Given text –
I am particularly interested in the role of imaginal processes in those very early experiences before language is available, and the implications of this for later life and in the consulting room. I am also interested in the impact upon the observer of the very intense experience of being immersed in the developing world of an infant regularly over a period of time without verbal interaction. Indeed, the majority of observers would attest to the lasting impact of this experience.
I have wondered when in one’s life is one at the most sensitive to creative and imaginative living? Perhaps it may be in those very early days in one’s life before the acquisition of language and before the development of conscious and rational thought, when we first make an appearance in the world in bodily form. Can that state of being be reconnected with in later life but in a more conscious and mature form? And if so how?

Data segment –
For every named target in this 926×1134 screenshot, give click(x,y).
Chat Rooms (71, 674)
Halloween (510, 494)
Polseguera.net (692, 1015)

What you have to do – Extend the passage on infant observation and early imaginal experience, continuing after its final question.

Reply –
It is interesting to me that in order to embark on the period of intense ‘self exploration’ to which I refer elsewhere (A Local Legend), Jung realised he needed to recover the emotional tone of childhood. A memory came to him of how he played with building blocks as a child. This memory was accompanied by a good deal of emotion. He writes, '“Aha,” I said to myself, ”there is still life in these things. The small boy is still around, and possesses a creative life which I lack. But how can I make my way to it?”’ And then he continues, ‘It was a painfully humiliating experience to realise there was nothing to be done except play childish games.’ So he started to play, building with stones. (1963, p. 197-199). And thus began the long and difficult process of intense introspection, of inner turmoil and conflict, taking him to places within himself which he did not know existed beforehand, and which led to the writing of the Red Book and laid the foundation for all his ideas.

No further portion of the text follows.